Una su tutte, una sorta di gigantesca cattedrale fatta di rifiuti installata nel cuore dell’ex Loggia dei Catalani, già offesa dagli alleati nella guerra di metà Novecento. O, peggio figlio del peggio, la fotografata Banca Nazion, un’insegna piangente inchiodata all’ultimo piano di un vecchio palazzo a Piazza Garraffello. Demolita e rimontata con cocciuta tenacia da convinto artista da marciapiede. Talmente cocciuta da permettergli di offendere la storica Fontana barocca (1591) del Garraffello con la scritta SI VENDE, in vernice spray rosso inferno. Una libertà che si è preso senza il minimo rispetto per la Storia del nostro Paese, che, pur decadente, la indossa con onore e amore filiale.

Di chi è la responsabilità? Di quegli eserciti di radicalchic che governano malamente e che, vuoti alla nascita, da quel maledetto 1968 in poi, giustificano ogni vergognoso prodottaccio e lo battezzano con nome antico e destino moderno.

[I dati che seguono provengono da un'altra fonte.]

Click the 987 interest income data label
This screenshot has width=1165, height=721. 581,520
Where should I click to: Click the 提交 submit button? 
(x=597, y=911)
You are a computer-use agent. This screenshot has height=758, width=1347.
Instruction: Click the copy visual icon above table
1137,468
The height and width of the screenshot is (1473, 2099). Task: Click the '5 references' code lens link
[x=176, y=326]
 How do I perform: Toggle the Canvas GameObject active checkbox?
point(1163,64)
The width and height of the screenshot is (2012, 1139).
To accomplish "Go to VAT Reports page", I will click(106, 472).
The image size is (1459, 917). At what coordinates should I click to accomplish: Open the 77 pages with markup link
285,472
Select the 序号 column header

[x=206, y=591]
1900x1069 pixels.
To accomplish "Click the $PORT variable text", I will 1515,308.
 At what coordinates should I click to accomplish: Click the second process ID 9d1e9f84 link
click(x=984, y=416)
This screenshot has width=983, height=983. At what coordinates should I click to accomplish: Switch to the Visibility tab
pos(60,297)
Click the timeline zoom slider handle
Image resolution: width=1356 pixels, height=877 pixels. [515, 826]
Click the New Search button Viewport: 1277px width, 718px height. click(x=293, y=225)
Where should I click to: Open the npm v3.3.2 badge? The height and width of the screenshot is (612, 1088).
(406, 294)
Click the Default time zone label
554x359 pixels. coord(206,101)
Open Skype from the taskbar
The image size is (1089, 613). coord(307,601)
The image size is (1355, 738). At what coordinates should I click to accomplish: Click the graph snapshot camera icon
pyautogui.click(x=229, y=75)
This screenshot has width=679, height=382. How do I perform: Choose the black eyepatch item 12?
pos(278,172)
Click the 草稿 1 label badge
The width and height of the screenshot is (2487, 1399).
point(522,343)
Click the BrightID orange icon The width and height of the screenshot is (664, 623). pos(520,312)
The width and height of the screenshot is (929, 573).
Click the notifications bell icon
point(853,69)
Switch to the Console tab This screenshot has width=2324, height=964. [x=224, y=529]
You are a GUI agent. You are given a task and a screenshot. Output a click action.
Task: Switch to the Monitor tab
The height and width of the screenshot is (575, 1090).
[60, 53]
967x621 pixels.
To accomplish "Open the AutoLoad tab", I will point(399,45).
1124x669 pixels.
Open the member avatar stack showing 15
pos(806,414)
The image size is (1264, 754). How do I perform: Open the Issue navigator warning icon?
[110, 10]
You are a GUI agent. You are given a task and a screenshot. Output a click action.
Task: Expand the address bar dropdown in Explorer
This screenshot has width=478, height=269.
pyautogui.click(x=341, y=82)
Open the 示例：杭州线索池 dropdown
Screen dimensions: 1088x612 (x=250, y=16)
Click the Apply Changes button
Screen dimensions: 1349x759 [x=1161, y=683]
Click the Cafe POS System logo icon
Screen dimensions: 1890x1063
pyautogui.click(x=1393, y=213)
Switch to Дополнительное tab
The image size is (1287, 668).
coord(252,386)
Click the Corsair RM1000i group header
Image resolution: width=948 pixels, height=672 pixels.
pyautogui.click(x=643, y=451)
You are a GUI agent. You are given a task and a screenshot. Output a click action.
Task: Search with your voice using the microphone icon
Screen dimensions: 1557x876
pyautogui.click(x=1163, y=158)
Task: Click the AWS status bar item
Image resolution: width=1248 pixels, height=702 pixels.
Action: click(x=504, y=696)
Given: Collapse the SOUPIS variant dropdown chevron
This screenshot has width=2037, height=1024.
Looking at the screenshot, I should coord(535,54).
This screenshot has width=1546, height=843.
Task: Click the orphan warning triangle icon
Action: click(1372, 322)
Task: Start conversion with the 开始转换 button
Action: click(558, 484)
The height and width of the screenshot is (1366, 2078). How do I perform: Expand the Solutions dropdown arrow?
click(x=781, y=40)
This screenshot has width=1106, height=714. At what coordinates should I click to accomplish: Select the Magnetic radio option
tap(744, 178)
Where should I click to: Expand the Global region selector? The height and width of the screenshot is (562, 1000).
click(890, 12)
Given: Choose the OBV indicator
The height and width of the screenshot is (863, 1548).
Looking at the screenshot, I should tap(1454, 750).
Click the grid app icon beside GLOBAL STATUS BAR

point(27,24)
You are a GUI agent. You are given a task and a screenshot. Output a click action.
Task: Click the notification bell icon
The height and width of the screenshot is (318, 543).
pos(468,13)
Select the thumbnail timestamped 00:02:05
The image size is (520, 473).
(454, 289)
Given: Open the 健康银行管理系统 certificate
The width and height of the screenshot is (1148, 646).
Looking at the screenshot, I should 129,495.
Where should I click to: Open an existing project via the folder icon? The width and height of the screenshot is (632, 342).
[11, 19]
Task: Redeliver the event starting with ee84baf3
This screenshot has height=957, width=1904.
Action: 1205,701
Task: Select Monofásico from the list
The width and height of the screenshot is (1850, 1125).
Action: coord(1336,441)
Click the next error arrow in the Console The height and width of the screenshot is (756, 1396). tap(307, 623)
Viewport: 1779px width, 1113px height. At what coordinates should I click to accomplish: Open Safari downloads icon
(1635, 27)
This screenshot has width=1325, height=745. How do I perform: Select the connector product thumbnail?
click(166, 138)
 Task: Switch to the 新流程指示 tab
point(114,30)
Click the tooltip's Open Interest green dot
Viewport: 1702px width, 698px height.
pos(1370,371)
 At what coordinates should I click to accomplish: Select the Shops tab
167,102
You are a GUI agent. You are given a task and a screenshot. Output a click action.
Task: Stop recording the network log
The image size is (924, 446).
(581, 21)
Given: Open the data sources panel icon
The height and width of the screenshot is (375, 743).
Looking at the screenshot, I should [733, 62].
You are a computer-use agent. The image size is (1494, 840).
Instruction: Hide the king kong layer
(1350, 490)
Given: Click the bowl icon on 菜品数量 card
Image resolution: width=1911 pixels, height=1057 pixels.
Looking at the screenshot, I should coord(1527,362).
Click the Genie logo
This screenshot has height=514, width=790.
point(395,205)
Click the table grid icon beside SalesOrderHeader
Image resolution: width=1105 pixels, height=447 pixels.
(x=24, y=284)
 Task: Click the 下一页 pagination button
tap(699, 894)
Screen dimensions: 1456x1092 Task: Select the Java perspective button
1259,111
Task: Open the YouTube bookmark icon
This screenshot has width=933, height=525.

Arte contemporanea, la chiamano. E artista è detto chi la pratica. Il misero guaio è che di questi postmadonnari globetrotter, postwarhollari senza quid, ne sono evasi fin troppi dai contenitori stagni. E tutto il Belpaese ne è invaso. 

Penso ai graffiti metropolitani spalmati arrogantemente su treni e stazioni ferroviarie di ogni città, a certe orribili statue ferrofuse piantate nelle rotonde degli incroci stradali anche dei paeselli più remoti, alle installazioni fatte di stracci e nani da giardino che si incontrano in certe mostre supponenti. E – tremo ancora! – a quella mosca morta poggiata su un batuffolo di cotone, esposta alle Scuderie papali a Roma. E che era, appunto, un’opera d’arte contemporanea. Libere interpretazioni di sicuri malesseri personali, di cui non certe sono le guarigioni. Sicuro, però, ed inesistente il valore artistico. Modigliani, Dalì, Monet. Caravaggio, Brunelleschi, Michelangelo. Leonardo. Erano altro. Altro da Uwe : artista o vandalo?

Concludiamo segnalando che molti supposti “artisti” in molte nostre città riducono regolarmente le facciate di case e palazzi a un brogliaccio per i loro scarabocchi provocando migliaia di migliaia di euro di danni ( rimuovere le scritte costa, e tanto!).